Redação com agências internacionais |

Em nota, o Itamaraty afirmou que o Brasil "deplora a repressão das manifestações populares e as violações cometidas contra os direitos humanos e democráticos dos cidadãos guineenses".

O texto diz, ainda, que o governo "exorta as autoridades guineenses a exercerem contenção no controle das manifestações públicas e a assegurarem condições para o pronto retorno à normalidade constitucional e democrática no país."

EUA

Os Estados Unidos também condenaram o que chamaram de uso "descarado e inoportuno da força contra civis pelo Exército da Guiné".  

"Exigimos a libertação imediata dos líderes da oposição e seu retorno ao poder civil o quanto antes possível, algo que o próprio povo da Guiné continua exigindo", disse o porta-voz do Departamento de Estado, Ian Kelly, em comunicado.

"Os Estados Unidos continuarão monitorando ações ilegais do Exército e do governo, e trabalhando com seus aliados internacionais na Guiné", ressaltou.
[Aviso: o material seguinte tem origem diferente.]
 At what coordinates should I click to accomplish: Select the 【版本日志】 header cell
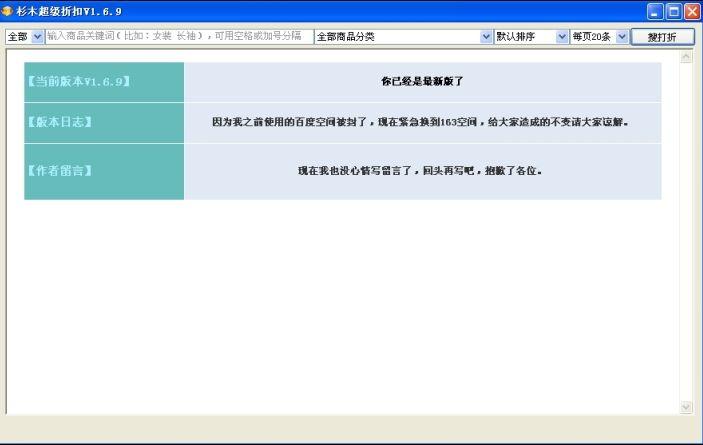[x=104, y=122]
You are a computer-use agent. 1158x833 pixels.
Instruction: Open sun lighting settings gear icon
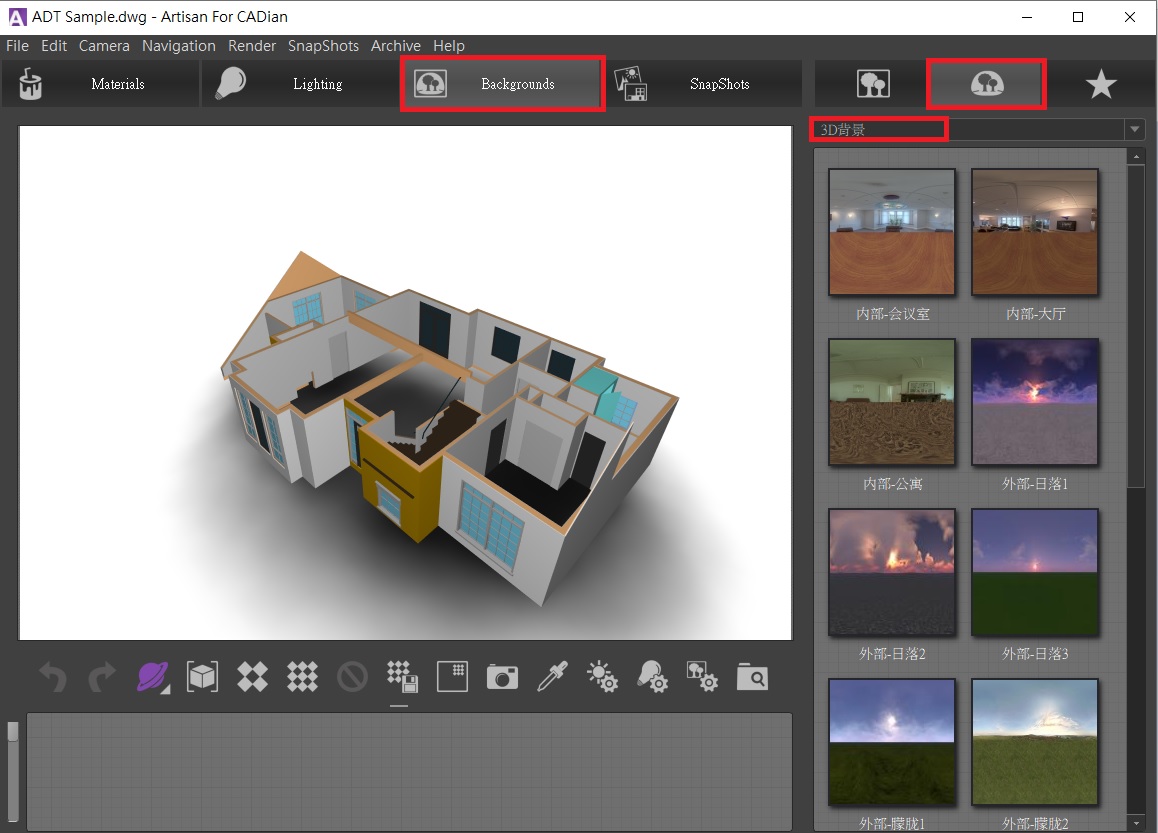pos(603,677)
Conacri teve um novo dia de violência nesta terça-feira com um registro de três jovens mortos por soldados, um dia depois de manifestantes terem sido duramente reprimidos pelas forças de ordem, que assassinaram 157 opositores e cometeram atos de barbárie.


Oficiais do Exército prendem manifestante em Conacri / AFP

Forças de segurança do país na costa oeste da África abriram fogo contra dezenas de milhares de manifestantes que protestavam contra a possibilidade do chefe militar capitão Moussa Dadis Camara se manter nas eleições do ano que vem.

"Além disso, militares foram vistos recolhendo cadáveres nas ruas para levá-los ao campo Alpha Yaya Diallo, sede da junta, provavelmente para evitar uma contagem precisa do número de mortos que mostraria o tamanho da matança", denunciou em um comunicado o partido de oposição União de Forças Republicanas (UFR) - cujo presidente, que participava do protesto, ficou ferido na cabeça.

"Os crimes do Exército guineano, porém, não acabam aí: várias mulheres foram estupradas pela guarda de Dadis Camara (líder da junta) perto do estádio onde a multidão havia se reunido", acrescenta o comunicado.

"Segundo fontes no local, as autoridades criaram uma armadilha para o povo reunido: o Exército aguardou que o estádio ficasse cheio para entrar e disparar contra a multidão", afirma o partido de oposição.